Records to use:

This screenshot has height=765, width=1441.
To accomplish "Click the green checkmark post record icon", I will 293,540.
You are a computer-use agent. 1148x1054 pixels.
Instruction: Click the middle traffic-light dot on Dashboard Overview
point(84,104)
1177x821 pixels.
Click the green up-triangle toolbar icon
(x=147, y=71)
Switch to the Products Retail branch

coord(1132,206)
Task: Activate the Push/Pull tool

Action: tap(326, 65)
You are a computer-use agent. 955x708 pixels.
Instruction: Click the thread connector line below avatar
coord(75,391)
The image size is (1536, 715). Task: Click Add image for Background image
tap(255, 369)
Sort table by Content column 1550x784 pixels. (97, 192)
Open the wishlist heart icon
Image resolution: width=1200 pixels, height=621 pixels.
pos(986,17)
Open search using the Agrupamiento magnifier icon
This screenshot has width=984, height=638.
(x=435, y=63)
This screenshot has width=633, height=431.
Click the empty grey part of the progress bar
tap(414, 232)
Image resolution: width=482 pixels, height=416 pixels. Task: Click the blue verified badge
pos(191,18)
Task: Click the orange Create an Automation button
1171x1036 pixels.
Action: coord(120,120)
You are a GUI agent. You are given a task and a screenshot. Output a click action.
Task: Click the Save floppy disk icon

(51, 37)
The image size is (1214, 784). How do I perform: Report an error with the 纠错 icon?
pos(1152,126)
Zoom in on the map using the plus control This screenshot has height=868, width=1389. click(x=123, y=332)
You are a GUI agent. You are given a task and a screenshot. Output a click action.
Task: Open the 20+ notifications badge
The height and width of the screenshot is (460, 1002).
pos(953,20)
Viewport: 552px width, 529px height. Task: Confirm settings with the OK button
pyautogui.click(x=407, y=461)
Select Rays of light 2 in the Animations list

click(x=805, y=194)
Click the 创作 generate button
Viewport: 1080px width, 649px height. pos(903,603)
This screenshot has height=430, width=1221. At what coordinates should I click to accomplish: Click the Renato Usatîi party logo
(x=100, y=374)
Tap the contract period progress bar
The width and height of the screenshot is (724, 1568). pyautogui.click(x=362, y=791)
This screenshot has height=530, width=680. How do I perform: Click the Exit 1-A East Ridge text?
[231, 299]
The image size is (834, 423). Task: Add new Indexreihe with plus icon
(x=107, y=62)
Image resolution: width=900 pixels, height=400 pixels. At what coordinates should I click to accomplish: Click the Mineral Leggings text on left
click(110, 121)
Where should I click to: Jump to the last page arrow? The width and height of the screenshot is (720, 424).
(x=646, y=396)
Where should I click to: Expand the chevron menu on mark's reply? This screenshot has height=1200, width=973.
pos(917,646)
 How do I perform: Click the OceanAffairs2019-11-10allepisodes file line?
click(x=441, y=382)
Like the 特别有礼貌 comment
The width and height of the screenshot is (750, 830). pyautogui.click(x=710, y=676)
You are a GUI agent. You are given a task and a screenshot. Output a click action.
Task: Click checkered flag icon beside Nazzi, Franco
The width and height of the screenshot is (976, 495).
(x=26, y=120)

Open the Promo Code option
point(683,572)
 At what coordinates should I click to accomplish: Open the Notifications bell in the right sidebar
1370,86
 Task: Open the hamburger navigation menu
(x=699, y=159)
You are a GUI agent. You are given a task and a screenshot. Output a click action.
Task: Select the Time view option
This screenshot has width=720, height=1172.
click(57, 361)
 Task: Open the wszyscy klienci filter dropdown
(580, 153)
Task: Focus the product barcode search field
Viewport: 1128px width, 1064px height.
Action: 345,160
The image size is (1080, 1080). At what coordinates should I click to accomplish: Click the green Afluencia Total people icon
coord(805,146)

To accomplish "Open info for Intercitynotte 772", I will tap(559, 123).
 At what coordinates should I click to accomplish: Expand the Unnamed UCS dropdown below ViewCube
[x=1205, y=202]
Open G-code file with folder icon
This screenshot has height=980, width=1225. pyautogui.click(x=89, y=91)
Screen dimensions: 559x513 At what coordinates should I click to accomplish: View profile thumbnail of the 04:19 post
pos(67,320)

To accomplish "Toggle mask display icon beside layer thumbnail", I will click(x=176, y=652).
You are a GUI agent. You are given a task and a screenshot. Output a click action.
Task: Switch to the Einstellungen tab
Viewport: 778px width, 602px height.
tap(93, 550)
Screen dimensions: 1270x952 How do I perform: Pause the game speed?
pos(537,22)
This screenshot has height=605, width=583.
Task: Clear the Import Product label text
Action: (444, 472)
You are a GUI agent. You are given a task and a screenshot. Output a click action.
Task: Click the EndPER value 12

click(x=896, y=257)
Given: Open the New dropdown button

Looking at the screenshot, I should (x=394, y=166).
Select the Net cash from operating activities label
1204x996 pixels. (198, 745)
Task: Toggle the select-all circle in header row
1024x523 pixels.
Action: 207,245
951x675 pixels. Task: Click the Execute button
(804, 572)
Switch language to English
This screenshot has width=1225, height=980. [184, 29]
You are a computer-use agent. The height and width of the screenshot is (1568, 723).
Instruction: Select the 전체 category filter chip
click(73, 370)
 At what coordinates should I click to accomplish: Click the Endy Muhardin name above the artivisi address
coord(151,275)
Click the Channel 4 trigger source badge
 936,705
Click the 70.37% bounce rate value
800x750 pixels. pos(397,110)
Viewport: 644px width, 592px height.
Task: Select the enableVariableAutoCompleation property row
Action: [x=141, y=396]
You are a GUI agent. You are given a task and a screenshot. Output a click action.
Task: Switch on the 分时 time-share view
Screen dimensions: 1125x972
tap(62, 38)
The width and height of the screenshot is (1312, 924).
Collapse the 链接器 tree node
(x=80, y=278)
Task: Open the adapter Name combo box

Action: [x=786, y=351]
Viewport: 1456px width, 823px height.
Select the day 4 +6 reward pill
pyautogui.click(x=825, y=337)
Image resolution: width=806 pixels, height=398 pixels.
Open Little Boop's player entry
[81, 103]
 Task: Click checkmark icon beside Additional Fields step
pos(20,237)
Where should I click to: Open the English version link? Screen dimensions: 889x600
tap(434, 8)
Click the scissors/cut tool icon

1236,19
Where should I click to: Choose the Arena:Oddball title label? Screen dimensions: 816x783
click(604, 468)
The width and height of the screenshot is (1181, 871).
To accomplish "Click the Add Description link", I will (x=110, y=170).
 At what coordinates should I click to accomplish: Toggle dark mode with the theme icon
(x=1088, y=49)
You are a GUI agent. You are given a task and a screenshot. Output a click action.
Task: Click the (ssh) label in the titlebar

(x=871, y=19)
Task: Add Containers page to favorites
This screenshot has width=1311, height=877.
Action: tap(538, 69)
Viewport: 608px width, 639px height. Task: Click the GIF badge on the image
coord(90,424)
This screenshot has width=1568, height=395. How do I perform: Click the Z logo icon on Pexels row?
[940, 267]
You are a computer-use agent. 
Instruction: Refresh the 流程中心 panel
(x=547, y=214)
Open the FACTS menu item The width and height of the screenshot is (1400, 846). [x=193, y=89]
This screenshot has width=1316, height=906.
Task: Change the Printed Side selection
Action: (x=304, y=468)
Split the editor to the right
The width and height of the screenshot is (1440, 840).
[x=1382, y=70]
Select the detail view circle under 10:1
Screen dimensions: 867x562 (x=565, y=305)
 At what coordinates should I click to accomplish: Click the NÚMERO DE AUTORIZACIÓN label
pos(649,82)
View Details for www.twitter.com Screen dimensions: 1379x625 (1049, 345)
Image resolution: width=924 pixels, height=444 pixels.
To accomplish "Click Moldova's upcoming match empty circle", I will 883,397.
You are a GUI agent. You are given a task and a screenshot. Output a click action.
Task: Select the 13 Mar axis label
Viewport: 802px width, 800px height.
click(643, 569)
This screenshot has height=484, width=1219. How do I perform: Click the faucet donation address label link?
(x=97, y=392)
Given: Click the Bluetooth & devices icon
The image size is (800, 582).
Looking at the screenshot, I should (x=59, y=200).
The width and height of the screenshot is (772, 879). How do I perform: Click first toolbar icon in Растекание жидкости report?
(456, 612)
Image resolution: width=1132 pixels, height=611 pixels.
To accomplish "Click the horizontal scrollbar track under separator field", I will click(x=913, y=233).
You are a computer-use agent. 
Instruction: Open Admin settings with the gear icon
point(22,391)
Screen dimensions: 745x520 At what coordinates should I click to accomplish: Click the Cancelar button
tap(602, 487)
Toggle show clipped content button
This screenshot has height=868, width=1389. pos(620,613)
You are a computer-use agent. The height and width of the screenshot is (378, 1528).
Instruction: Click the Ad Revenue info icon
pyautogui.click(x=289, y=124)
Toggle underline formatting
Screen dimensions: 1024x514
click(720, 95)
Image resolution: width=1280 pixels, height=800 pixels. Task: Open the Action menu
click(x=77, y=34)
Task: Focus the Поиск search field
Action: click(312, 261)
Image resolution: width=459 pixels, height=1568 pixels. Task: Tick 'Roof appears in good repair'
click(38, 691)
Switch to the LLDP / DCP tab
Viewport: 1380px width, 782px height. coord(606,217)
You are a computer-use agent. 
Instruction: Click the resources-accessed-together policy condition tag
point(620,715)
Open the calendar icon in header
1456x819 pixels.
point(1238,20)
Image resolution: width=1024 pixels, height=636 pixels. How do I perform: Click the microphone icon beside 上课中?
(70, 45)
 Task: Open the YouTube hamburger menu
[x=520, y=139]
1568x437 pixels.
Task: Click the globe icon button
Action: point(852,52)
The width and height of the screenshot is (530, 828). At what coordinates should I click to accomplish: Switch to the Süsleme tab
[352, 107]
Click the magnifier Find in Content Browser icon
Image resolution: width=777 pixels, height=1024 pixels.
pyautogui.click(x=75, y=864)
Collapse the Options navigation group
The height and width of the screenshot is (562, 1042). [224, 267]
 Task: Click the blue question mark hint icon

Required work: Starting with the line with "Task: Toggle the" and going on through the line with "This screenshot has width=1225, height=980.", write those lines out again, substituting "Run" for "Execute" and keeping everything else the same.

Solution for this exercise:
Task: Toggle the select-all circle in header row
1024x523 pixels.
Action: 207,245
951x675 pixels. Task: Click the Run button
(804, 572)
Switch language to English
This screenshot has width=1225, height=980. [184, 29]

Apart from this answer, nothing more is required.